The run-time behavior of some Java SE APIs has changed, though in ways that continue to honor their existing specifications:

• The application and platform class loaders are no longer instances of the java.net.URLClassLoader class, as noted above. Existing code that invokes ClassLoader::getSystemClassLoader and blindly casts the result to URLClassLoader, or does the same thing with the parent of that class loader, might not work correctly.

• Some Java SE types have been de-privileged and are now loaded by the platform class loader rather than the bootstrap class loader, as noted above. Existing custom class loaders that delegate directly to the bootstrap class loader might not work correctly; they should be updated to delegate to the platform class loader, which is easily available via the new ClassLoader::getPlatformClassLoader method.

• If the system property java.security.policy is used to override, rather than augment, the system's built-in security policy then the replacement policy must grant any necessary permissions to the de-privileged system modules loaded by the platform class loader.

There is one source-incompatible Java SE API change:

• The five-parameter transform method declared in the java.lang.instrument.ClassFileTransformer interface is now a default method. The interface now also declares a new transform method that makes the relevant java.lang.reflect.Module object available to the transformer when instrumenting classes at load time. Existing compiled code will continue to run, but existing source code that uses the existing five-parameter transform method as a functional interface will no longer compile.

Finally, changes due to revisions to JDK-specific APIs and tools include:

• Most of the JDK's internal APIs are inaccessible by default, as detailed in JEP 260. Existing code that depends upon these APIs might not work correctly. A workaround is to break encapsulation via the --add-exports option, defined above. Selected critical internal APIs in the sun.misc and sun.reflect packages have been moved to the jdk.unsupported module, as described in JEP 260. Non-critical internal APIs in these packages, such as sun.misc.BASE64{De,En}coder, have been removed.

• The -Xbootclasspath and -Xbootclasspath/p options have been removed, as noted above. At compile time, the new -release option can be used to specify an alternate platform version (see JEP 247). At run time, the new --patch-module option, described above, can be used to inject content into system modules.

• The JDK-specific system property sun.boot.class.path has been removed, since the bootstrap class path is empty by default.
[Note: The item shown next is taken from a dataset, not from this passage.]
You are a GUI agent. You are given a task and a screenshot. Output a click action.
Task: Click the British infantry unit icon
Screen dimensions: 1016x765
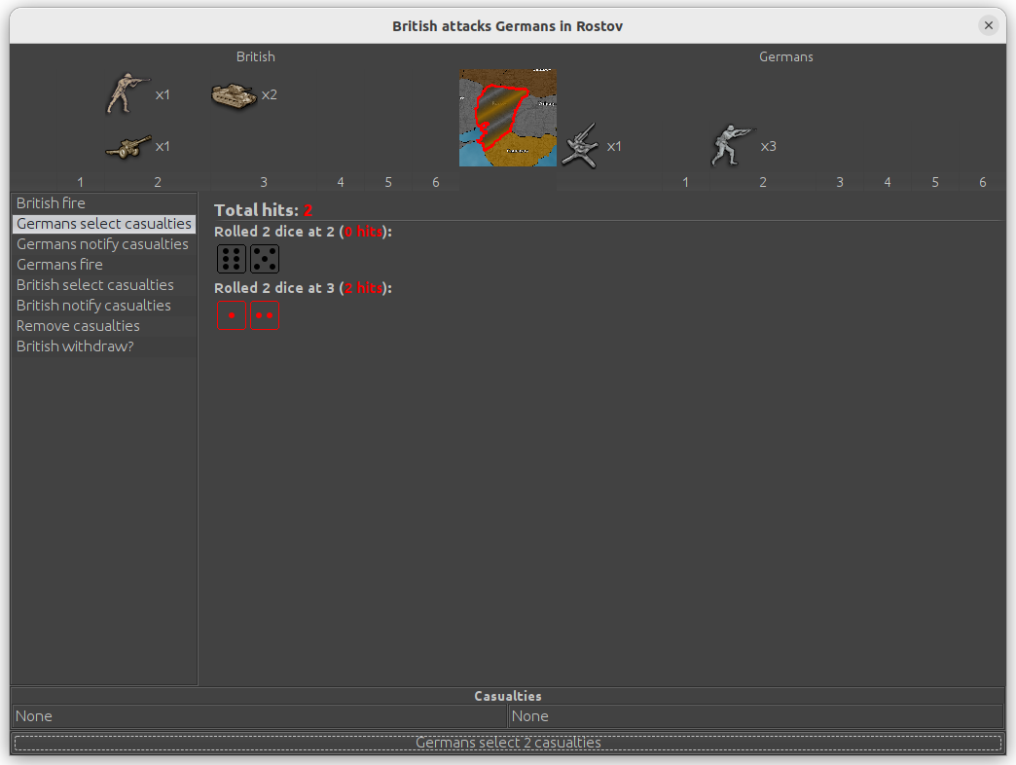click(128, 94)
Existing code that uses this property might not work correctly.

• The JDK-specific annotation @jdk.Exported, introduced by JEP 179, will be removed since the information it conveys is now recorded in the exports declarations of module descriptors. We have seen no evidence of this annotation being used by tools outside of the JDK.

• The META-INF/services resource files previously found in rt.jar and other internal artifacts are not present in the corresponding system modules, since service providers and dependences are now declared in module descriptors. Existing code that scans for such files might not work correctly.

• The JDK-specific system property file.encoding can be set on the command line via the -D option, as before, but it will only work when it specifies a charset defined in the base module. Existing launch scripts that specify other charsets might not work correctly.

As with the introduction of modular images, it is impossible to determine the full impact of these changes in the abstract. We must therefore rely upon extensive internal and—especially—external testing. If some of these changes prove to be insurmountable hurdles for developers, deployers, or end users then we will investigate ways to mitigate their impact.

Dependences

JEP 200 (The Modular JDK) originally defined the modules present in the JDK in an XML document, as an interim measure. This JEP moved those definitions to proper module descriptors, i.e., module-info.java and module-info.class files, and the modules.xml file in the root source-code repository was removed.

The initial implementation of JEP 220 (Modular Run-Time Images) in JDK 9 used a custom build-time tool to construct JRE and JDK images. This JEP replaced that tool with the jlink tool.

Modular JAR files can also be Multi-Release JAR files, per JEP 238.